Once the restrictions are in place, don't forget to test them. More importantly, test data migration from versions without the restrictions to versions with the restriction to catch any data that has already strayed.
3) Keep expanding your regression test suite as defects are reported.
This is an easy one, you don't even have to find your own bugs! As data problems are found and reported, try to add them to your suite of regression tests. While automated tests are preferable for this, even a list of data combinations to try in manual testing is better than nothing.
The most important thing is to add the necessary data to whatever database you are using for testing, and use it. Take the time to do a little exploratory testing around the defect scenario to see if you can catch any other issues revealed by that data combination.
4) Exploratory testing.
This one can be difficult, especially if you've been looking at a lot of the same program functionality over and over again for years like I have.
The idea is to try different ways to break out of the 'normal' success path testing mindset, and test the software in different ways and data
combinations. As I mentioned before, it it's allowed there's a chance someone will try it, so try to get away from the 'nobody would ever do that!' mindset for at least a few minutes. Talk to customer support and see if any end users are known for pushing the boundaries of the software, then take a look at their data if you can. Read industry publications, competitor news, or occasionally even your own corporate website to see what marketing is trying to tell people your software will do.
5) Use customer data.
This one overlaps with the exploratory testing point. If you can get your hands on some representative customer databases that use a lot of the functionality your software offers, spend some time getting to know their data. Test the same test cases you're familiar with on a different data set, see if they are handled differently. Stop and think: "What mindset does this data represent? Can I apply it back to my familiar data?"
If you have customer representatives who work directly with the customer they can be a big help here.
Another test to try here is to upgrade several sets of customer data between software versions. As seen in the example I first mentioned, this often
finds data scenarios that the person writing the upgrade scripts didn't think of.
6) Pairwise testing
This is a particularly useful tool to have in your back pocket when dealing with large sets of data that can be combined.
Any time I have more than 3 discrete sets of data being combined into a single scenario, I consider this approach.

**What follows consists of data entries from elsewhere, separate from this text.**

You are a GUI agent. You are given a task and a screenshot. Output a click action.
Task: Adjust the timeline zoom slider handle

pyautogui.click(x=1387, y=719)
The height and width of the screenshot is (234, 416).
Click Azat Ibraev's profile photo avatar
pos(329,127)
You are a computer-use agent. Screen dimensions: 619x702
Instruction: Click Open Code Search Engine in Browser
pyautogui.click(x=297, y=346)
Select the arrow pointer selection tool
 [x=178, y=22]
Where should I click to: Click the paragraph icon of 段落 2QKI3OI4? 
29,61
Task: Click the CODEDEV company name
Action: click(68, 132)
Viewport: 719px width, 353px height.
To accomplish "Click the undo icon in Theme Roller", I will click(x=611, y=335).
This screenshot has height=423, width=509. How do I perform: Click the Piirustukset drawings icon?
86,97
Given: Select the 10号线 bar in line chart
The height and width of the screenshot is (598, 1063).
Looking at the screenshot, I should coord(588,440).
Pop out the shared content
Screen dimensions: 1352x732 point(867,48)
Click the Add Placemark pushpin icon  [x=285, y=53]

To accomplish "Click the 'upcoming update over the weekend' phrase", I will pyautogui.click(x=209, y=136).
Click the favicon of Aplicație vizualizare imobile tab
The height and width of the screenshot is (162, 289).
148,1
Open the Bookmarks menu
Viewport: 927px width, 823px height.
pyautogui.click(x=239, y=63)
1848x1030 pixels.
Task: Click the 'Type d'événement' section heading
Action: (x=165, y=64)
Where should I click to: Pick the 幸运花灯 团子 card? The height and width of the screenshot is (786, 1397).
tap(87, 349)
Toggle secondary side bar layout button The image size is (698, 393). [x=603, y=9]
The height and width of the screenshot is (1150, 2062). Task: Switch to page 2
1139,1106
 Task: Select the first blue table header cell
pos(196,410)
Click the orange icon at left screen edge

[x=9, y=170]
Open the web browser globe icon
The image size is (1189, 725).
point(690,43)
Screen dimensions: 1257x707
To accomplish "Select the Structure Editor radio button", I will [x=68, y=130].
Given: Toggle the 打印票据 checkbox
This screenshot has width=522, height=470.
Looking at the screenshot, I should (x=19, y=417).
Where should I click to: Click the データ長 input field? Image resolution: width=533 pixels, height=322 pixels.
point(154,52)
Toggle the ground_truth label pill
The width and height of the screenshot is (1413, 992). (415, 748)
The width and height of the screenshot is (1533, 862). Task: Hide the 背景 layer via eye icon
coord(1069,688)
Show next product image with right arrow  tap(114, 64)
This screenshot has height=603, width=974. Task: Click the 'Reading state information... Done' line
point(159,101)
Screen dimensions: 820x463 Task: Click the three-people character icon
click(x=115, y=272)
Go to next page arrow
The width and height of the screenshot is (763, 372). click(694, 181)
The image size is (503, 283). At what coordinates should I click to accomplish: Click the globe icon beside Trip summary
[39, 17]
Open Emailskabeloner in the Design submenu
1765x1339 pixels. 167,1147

However, if the individual data sets are very large, and/or have interdepencies and restrictions, I find that it loses its usefulness.
7) Fuzzing and semi-random data sets
Don't have enough data? Make some up! Free tools such as http://www.generatedata.com/#about can be used to generate data sets within certain parameters that you can use to test your application with (e.g. addresses, names, integers, strings). The TestComplete testing tool that I use comes with its own data generator also, or if you're handy with scripting you can write your own.
Fuzzing is a similar principle, but automatically applies large numbers of semi random inputs to the program.
I must admit, though, while both of these can be useful for stress tests, I haven't had much luck in applying them to create realistic scenarios.
Hopefully this has given you a few ideas to start with. One thing I can guarantee you is that customers will continue to find ways to break your software that you could never have imagined. Don't feel too bad about it, add each problem to your testing repertoire, and make up your mind that that's one bug that won't slip by you again!